> **Your task**
In the material below, write out each line word for word and omit the pictures.

---------------

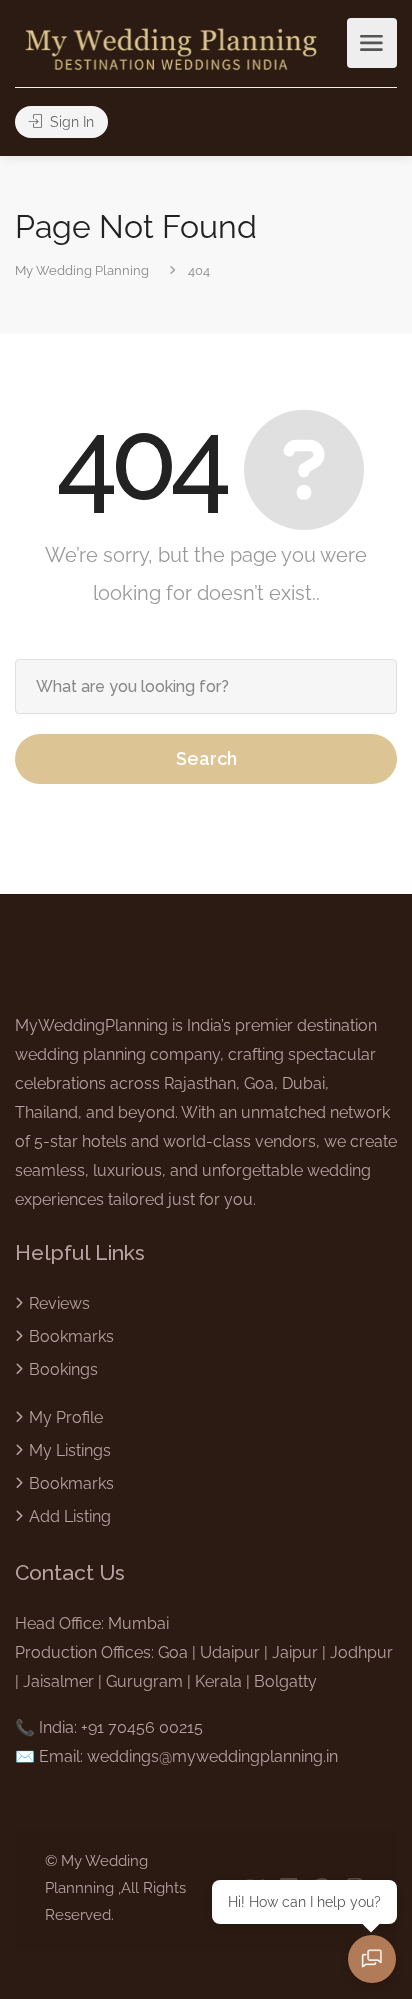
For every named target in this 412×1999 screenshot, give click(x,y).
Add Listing (70, 1516)
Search (206, 758)
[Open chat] (372, 1959)
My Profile (66, 1417)
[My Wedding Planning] (171, 47)
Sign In (70, 122)
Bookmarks (71, 1336)
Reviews (59, 1303)
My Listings (70, 1450)
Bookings (63, 1369)
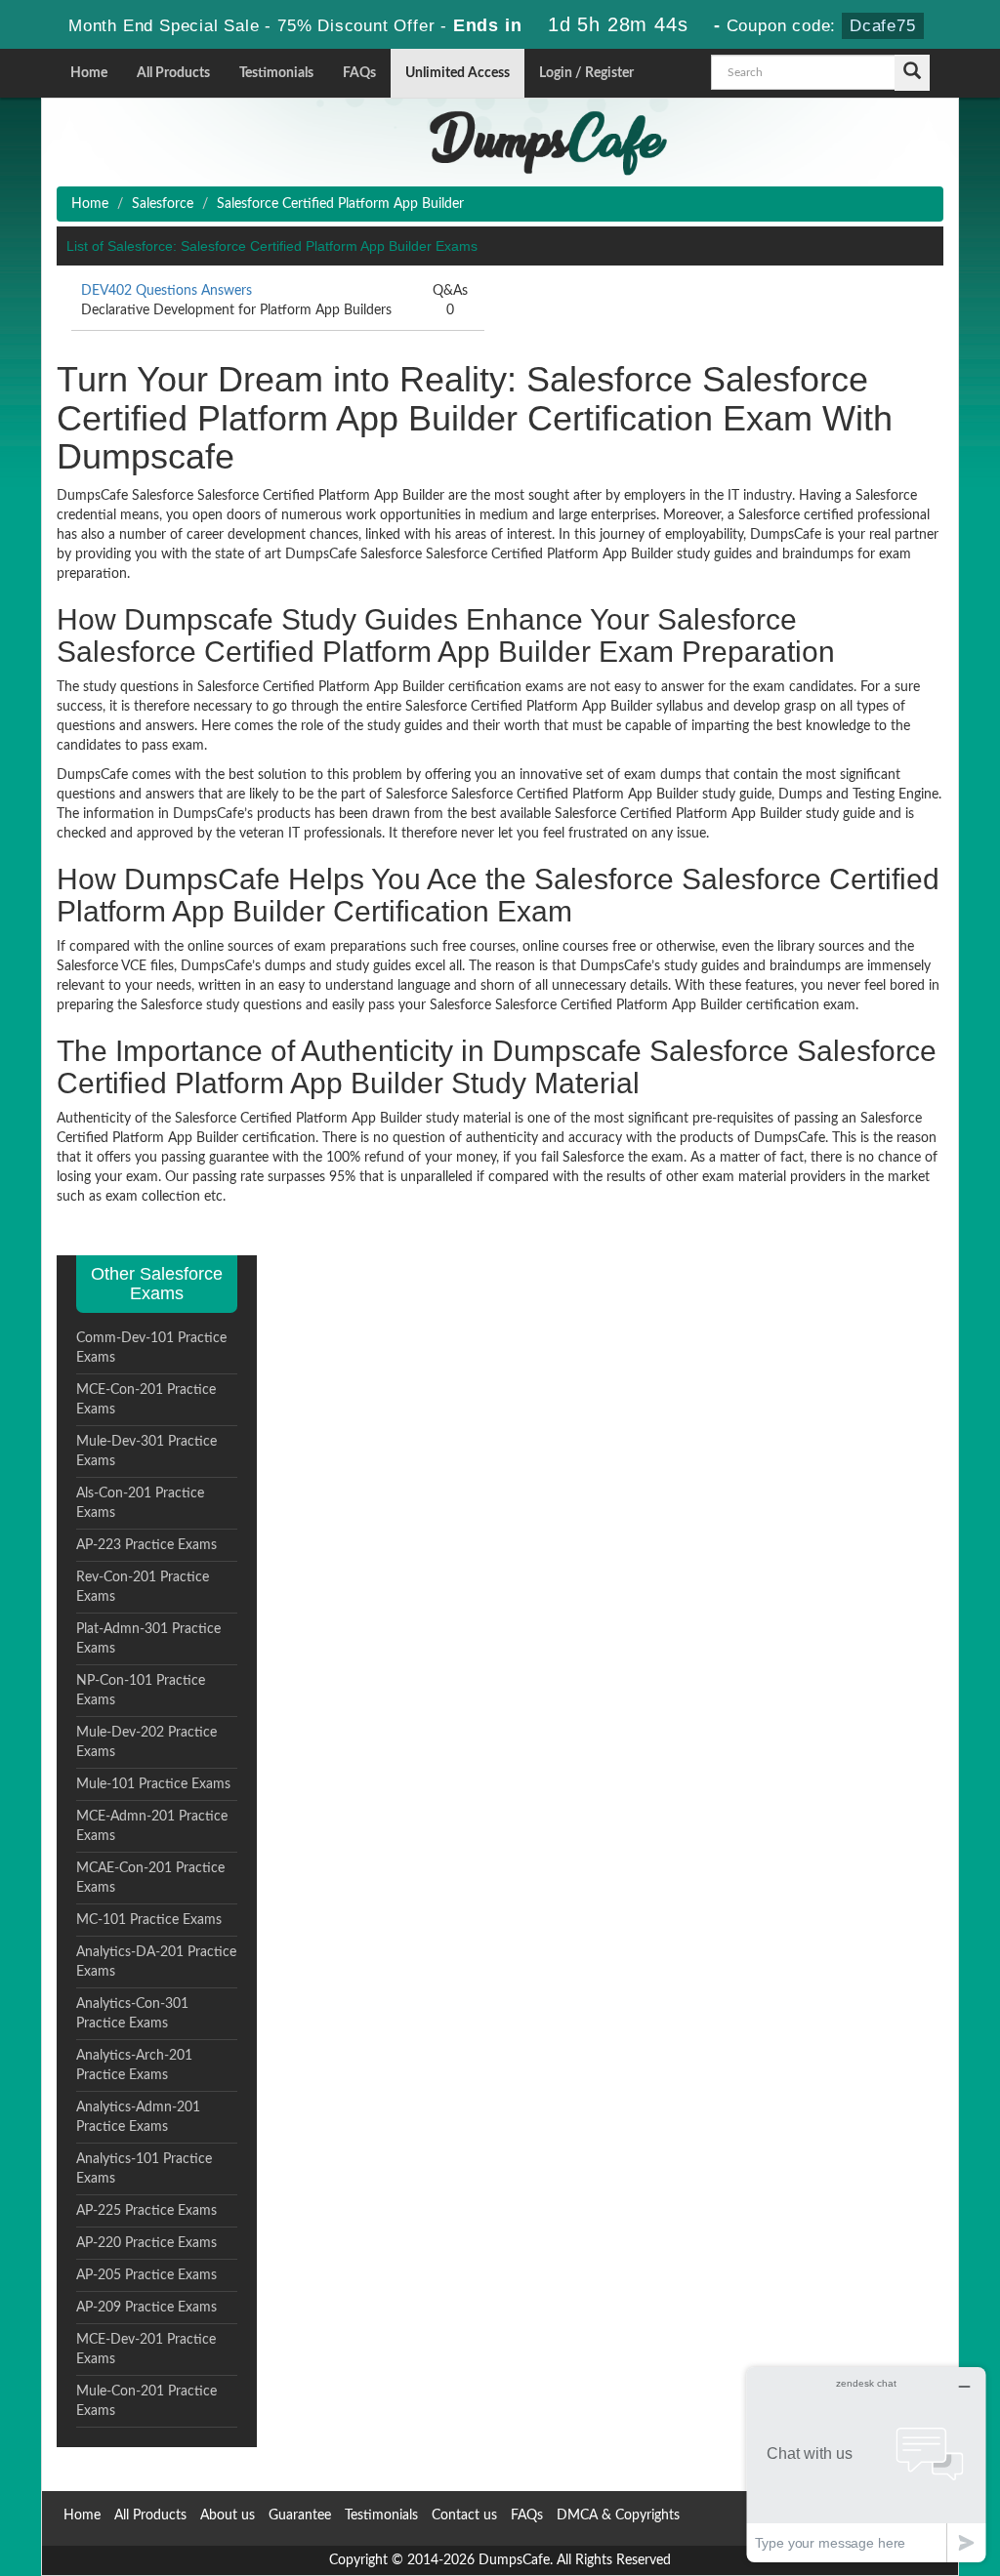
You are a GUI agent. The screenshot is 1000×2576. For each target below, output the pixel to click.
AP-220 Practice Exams (146, 2243)
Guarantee (300, 2515)
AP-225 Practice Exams (146, 2211)
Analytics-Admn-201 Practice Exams (138, 2117)
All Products (173, 73)
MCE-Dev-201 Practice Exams (146, 2349)
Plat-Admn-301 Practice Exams (148, 1639)
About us (227, 2515)
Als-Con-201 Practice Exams (140, 1503)
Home (88, 73)
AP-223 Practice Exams (146, 1545)
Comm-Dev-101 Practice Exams (151, 1348)
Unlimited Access (457, 73)
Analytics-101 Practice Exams (144, 2169)
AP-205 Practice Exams (146, 2275)
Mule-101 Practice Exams (153, 1784)
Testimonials (276, 73)
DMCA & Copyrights (618, 2515)
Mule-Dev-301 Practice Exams (146, 1451)
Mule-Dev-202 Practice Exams (146, 1742)
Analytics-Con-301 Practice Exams (132, 2013)
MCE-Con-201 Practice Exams (146, 1399)
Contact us (464, 2515)
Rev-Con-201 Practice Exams (142, 1587)
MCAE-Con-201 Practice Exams (150, 1878)
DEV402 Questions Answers (166, 291)
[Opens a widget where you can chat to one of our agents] (866, 2464)
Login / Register (586, 73)
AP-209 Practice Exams (146, 2307)
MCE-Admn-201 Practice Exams (152, 1826)
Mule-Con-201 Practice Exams (146, 2401)
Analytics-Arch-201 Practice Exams (134, 2065)
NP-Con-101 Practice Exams (140, 1690)
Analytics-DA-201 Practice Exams (156, 1962)
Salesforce (162, 204)
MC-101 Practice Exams (149, 1920)
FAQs (359, 73)
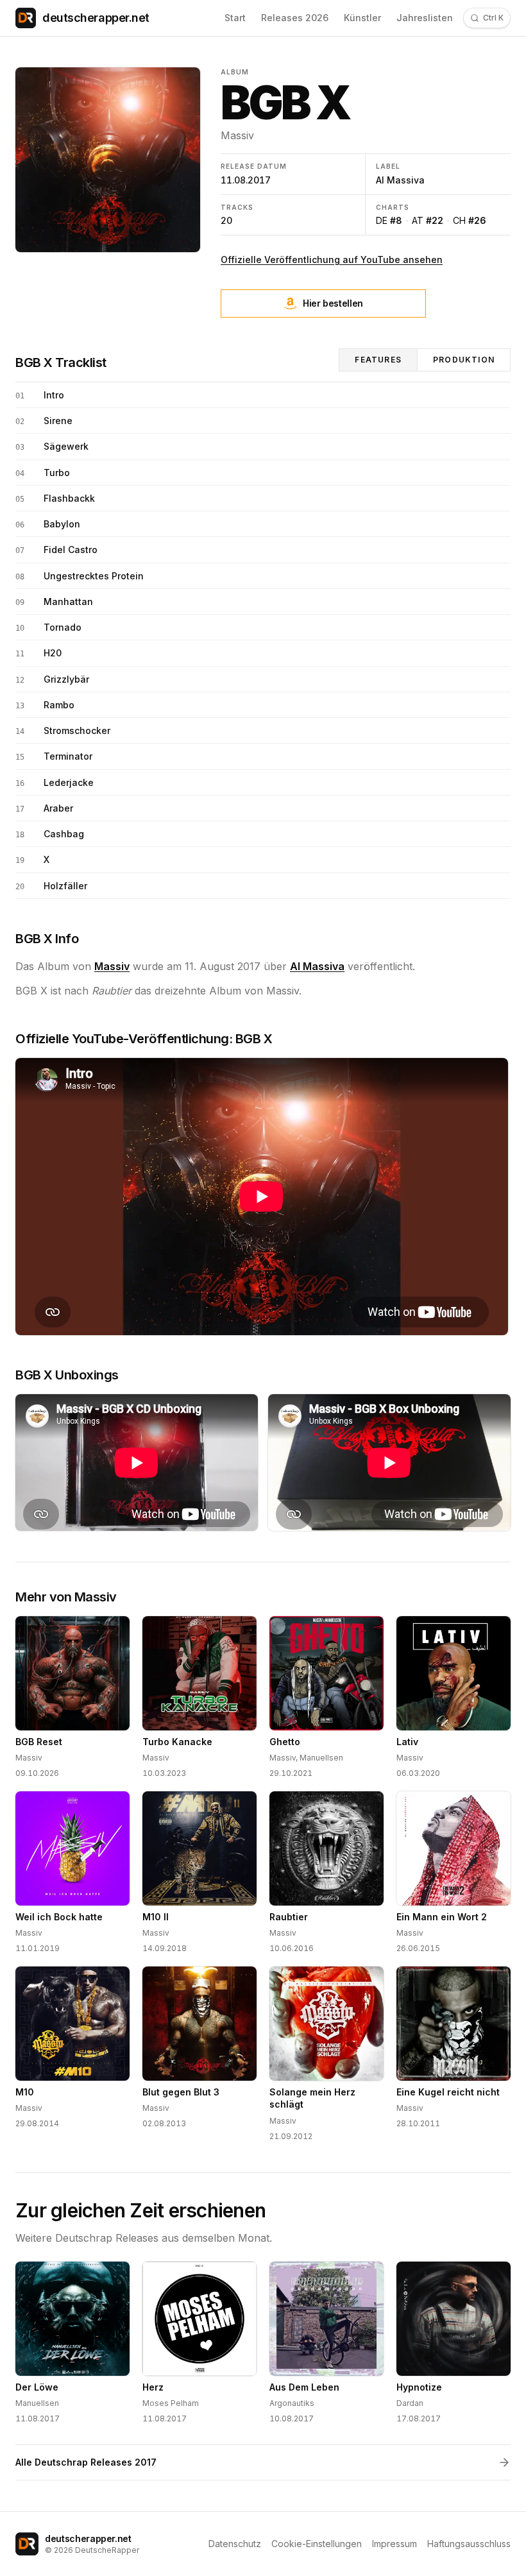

---------------

> **Answer section**
For every named target in this 412×1999 screenshot, give click(x,y).
Add Listing (70, 1516)
Search (206, 758)
[Open chat] (372, 1959)
My Profile (66, 1417)
[My Wedding Planning] (171, 47)
Sign In (70, 122)
Bookmarks (71, 1336)
Reviews (59, 1303)
My Listings (70, 1450)
Bookings (63, 1369)
You are a GUI agent. The screenshot is 1000×2576. For each target below, output the pixel to click.
AP-220 Practice Exams (146, 2243)
Guarantee (300, 2515)
AP-225 Practice Exams (146, 2211)
Analytics-Admn-201 Practice Exams (138, 2117)
All Products (173, 73)
MCE-Dev-201 Practice Exams (146, 2349)
Plat-Admn-301 Practice Exams (148, 1639)
About us (227, 2515)
Als-Con-201 Practice Exams (140, 1503)
Home (88, 73)
AP-223 Practice Exams (146, 1545)
Comm-Dev-101 Practice Exams (151, 1348)
Unlimited Access (457, 73)
Analytics-101 Practice Exams (144, 2169)
AP-205 Practice Exams (146, 2275)
Mule-101 Practice Exams (153, 1784)
Testimonials (276, 73)
DMCA & Copyrights (618, 2515)
Mule-Dev-301 Practice Exams (146, 1451)
Mule-Dev-202 Practice Exams (146, 1742)
Analytics-Con-301 Practice Exams (132, 2013)
MCE-Con-201 Practice Exams (146, 1399)
Contact us (464, 2515)
Rev-Con-201 Practice Exams (142, 1587)
MCAE-Con-201 Practice Exams (150, 1878)
DEV402 Questions Answers (166, 291)
[Opens a widget where you can chat to one of our agents] (866, 2464)
Login / Register (586, 73)
AP-209 Practice Exams (146, 2307)
MCE-Admn-201 Practice Exams (152, 1826)
Mule-Con-201 Practice Exams (146, 2401)
Analytics-Arch-201 Practice Exams (134, 2065)
NP-Con-101 Practice Exams (140, 1690)
Analytics-DA-201 Practice Exams (156, 1962)
Salesforce (162, 204)
MC-101 Practice Exams (149, 1920)
FAQs (359, 73)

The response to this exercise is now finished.